# WORK TASK
Locate the line containing "The height and" in the entries below, then retype it and every later line exactly, leaving out pictures.

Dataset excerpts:
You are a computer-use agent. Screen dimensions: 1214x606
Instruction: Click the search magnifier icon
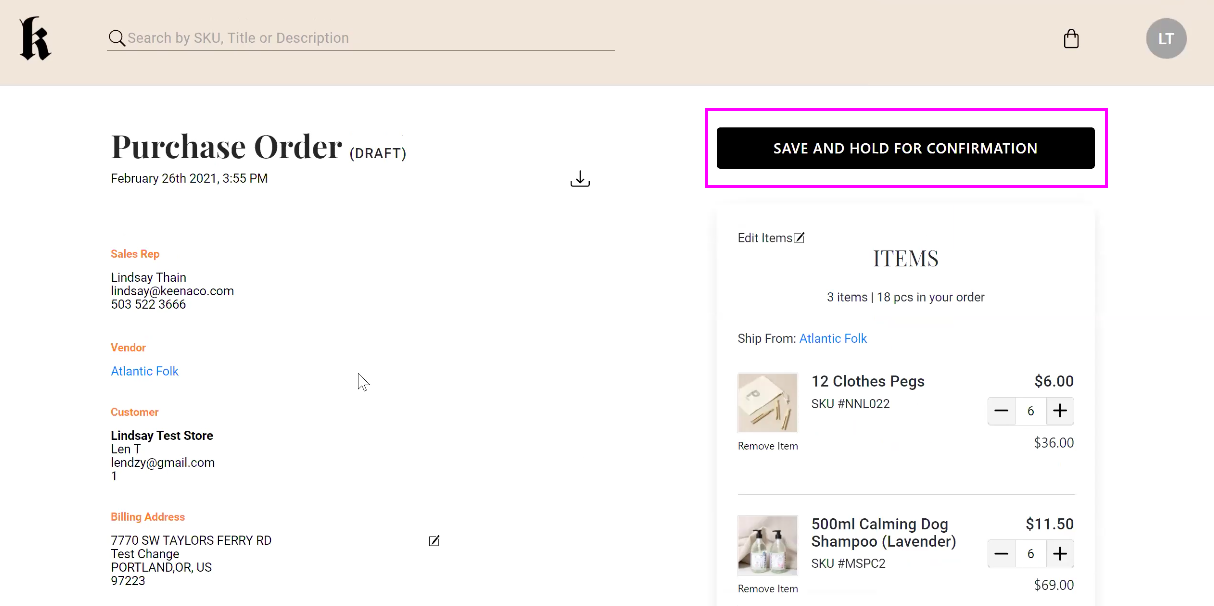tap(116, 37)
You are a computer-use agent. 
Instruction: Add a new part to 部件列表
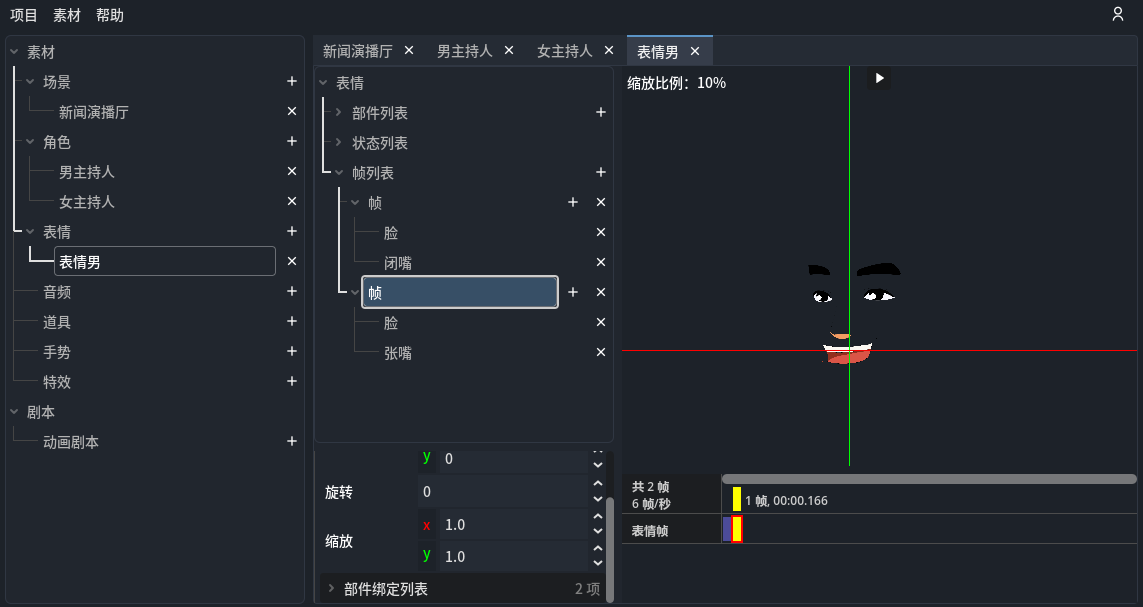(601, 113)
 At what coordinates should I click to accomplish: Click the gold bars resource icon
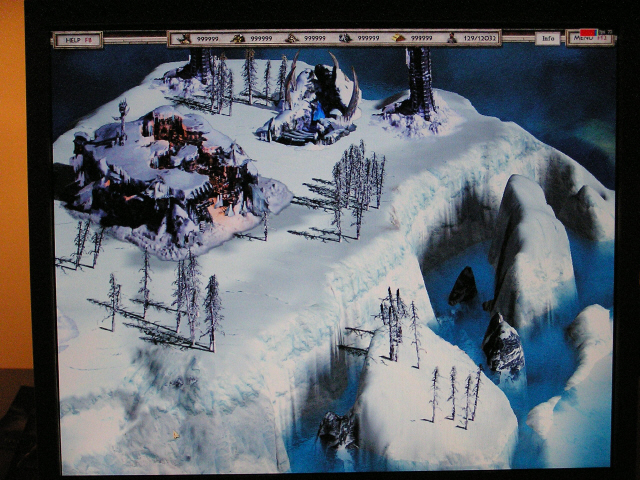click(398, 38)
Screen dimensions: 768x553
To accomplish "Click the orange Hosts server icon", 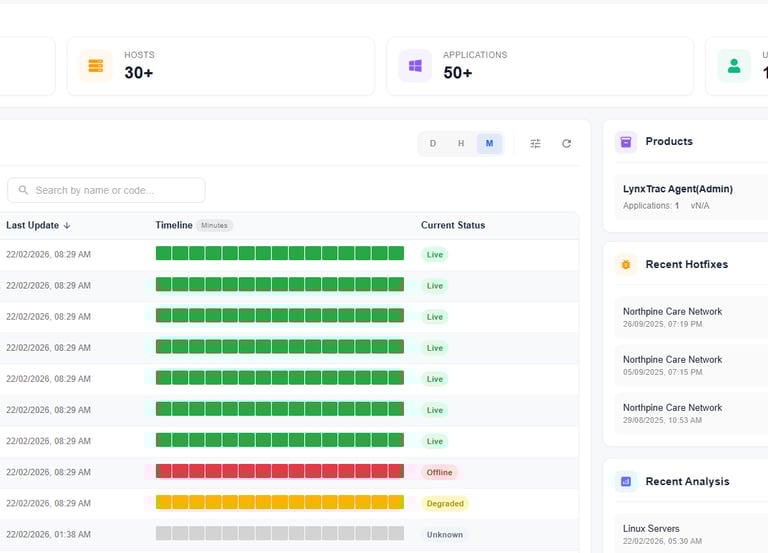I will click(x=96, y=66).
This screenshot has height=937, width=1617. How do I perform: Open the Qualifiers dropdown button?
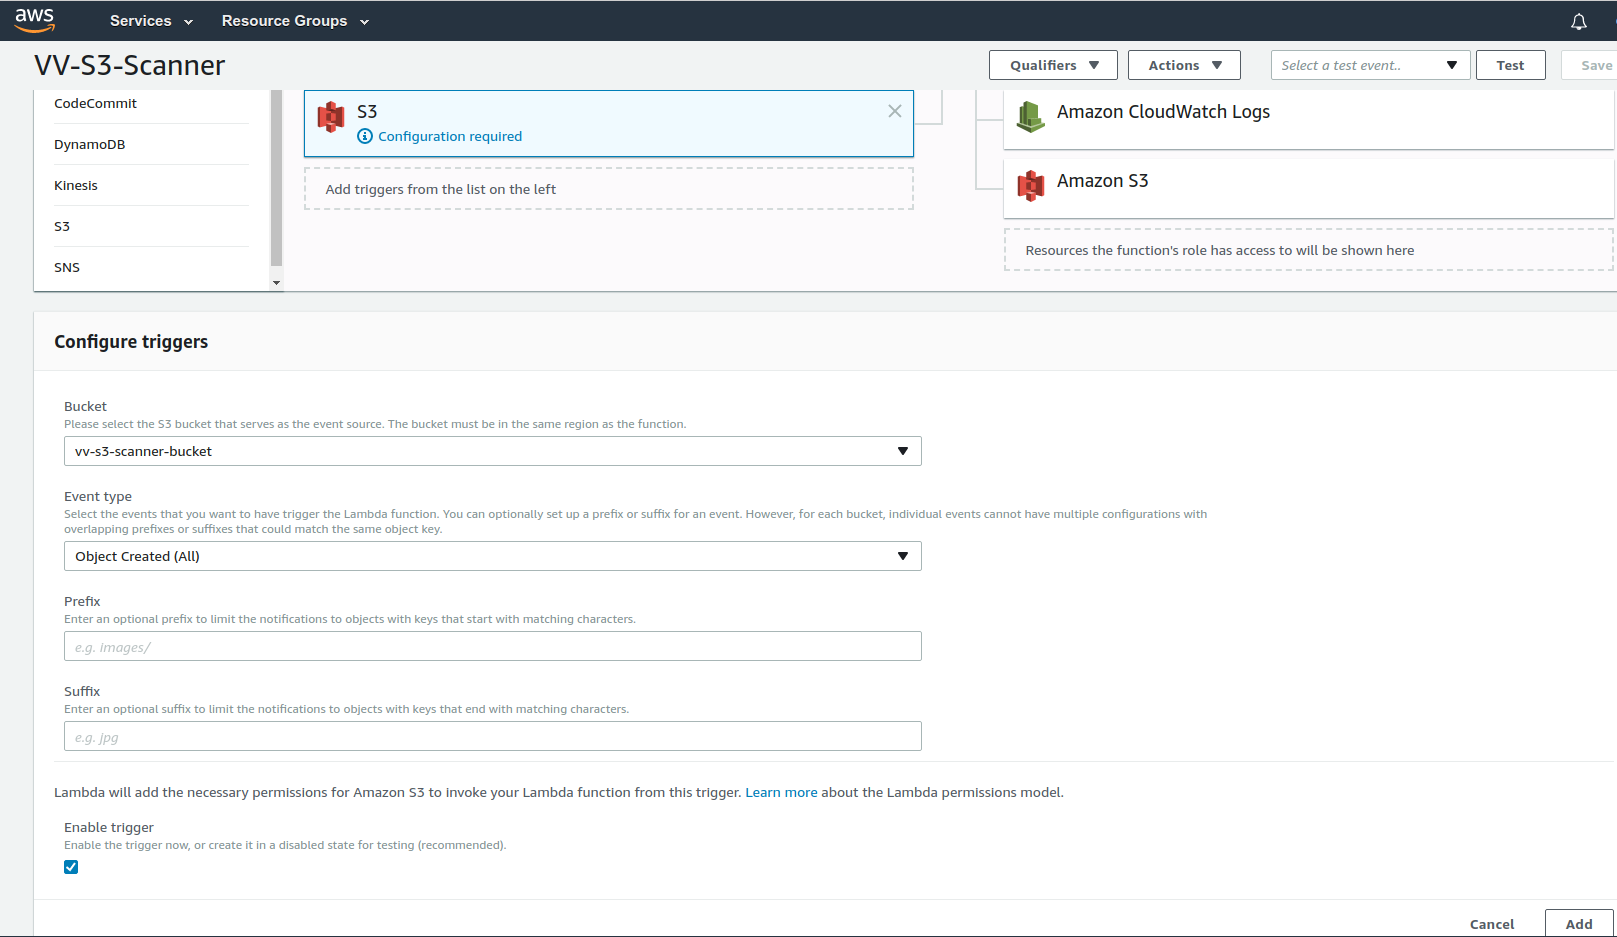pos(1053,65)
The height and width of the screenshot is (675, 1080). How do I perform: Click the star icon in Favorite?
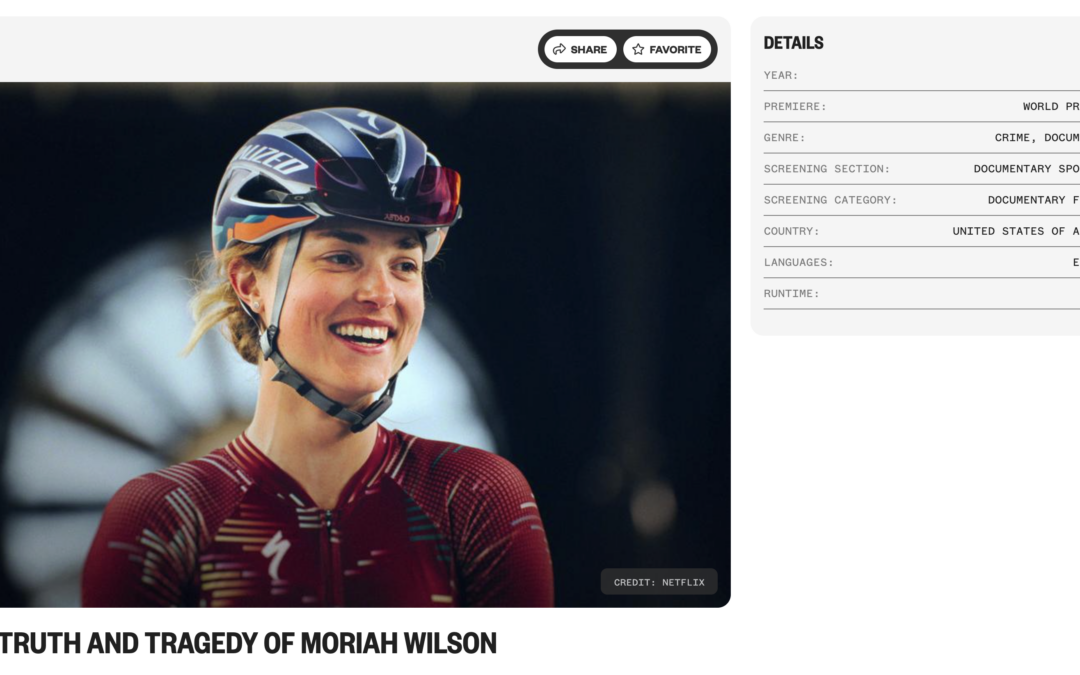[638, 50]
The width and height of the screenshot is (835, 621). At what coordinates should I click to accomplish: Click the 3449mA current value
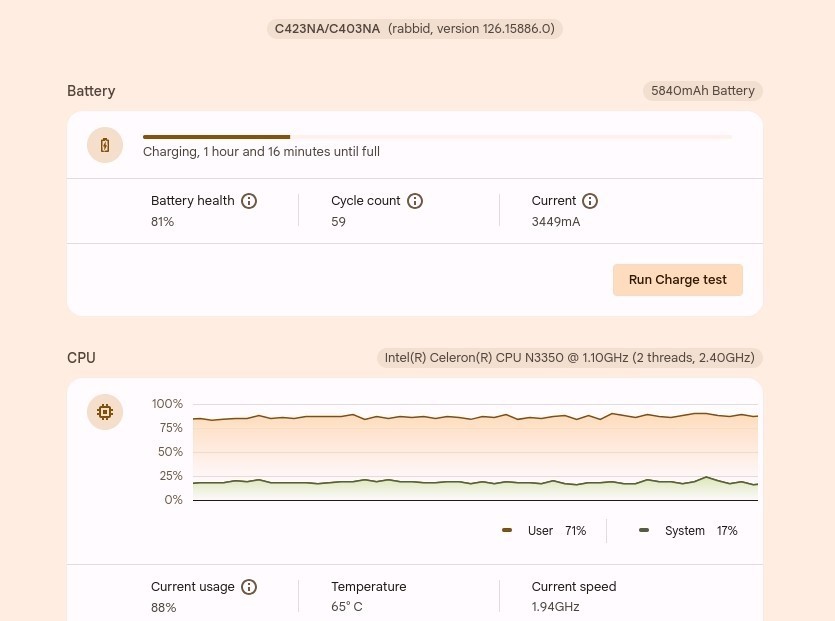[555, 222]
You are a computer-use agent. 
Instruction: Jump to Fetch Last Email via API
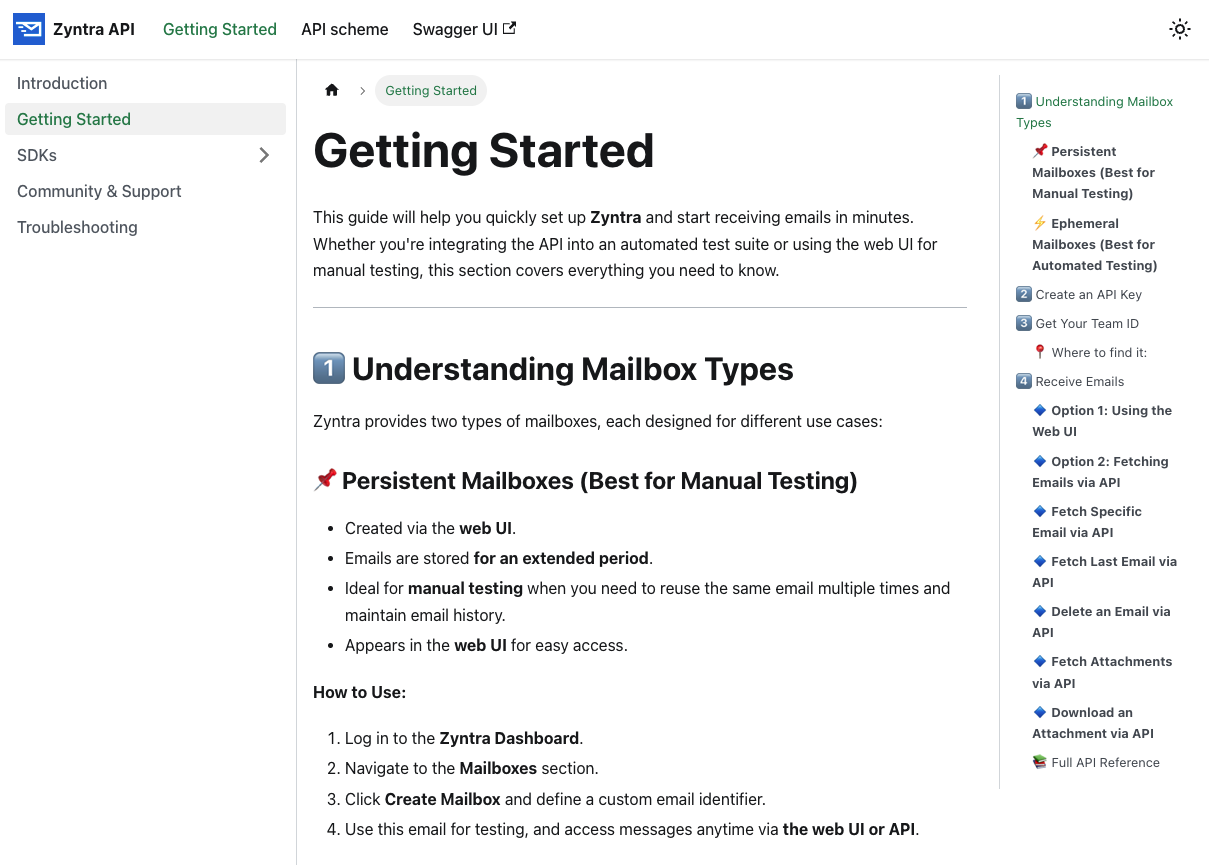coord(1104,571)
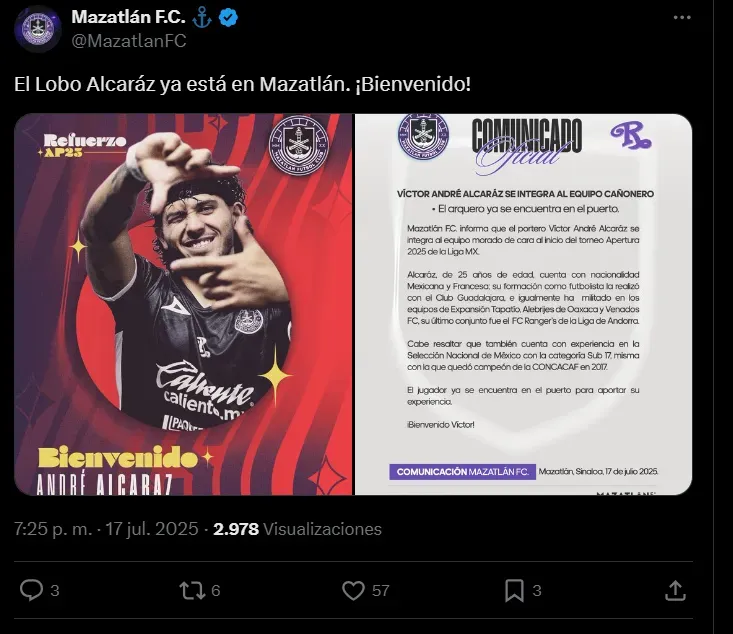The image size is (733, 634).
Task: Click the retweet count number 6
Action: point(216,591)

# COMPLETED EXERCISE
The height and width of the screenshot is (675, 1080). How do I perform: Click the star icon in Favorite?
[638, 50]
The width and height of the screenshot is (835, 621). At what coordinates should I click to accomplish: Click the 3449mA current value
[555, 222]
You are a computer-use agent. 
Instruction: Jump to Fetch Last Email via API
coord(1104,571)
The image size is (733, 634).
Task: Click the retweet count number 6
Action: point(216,591)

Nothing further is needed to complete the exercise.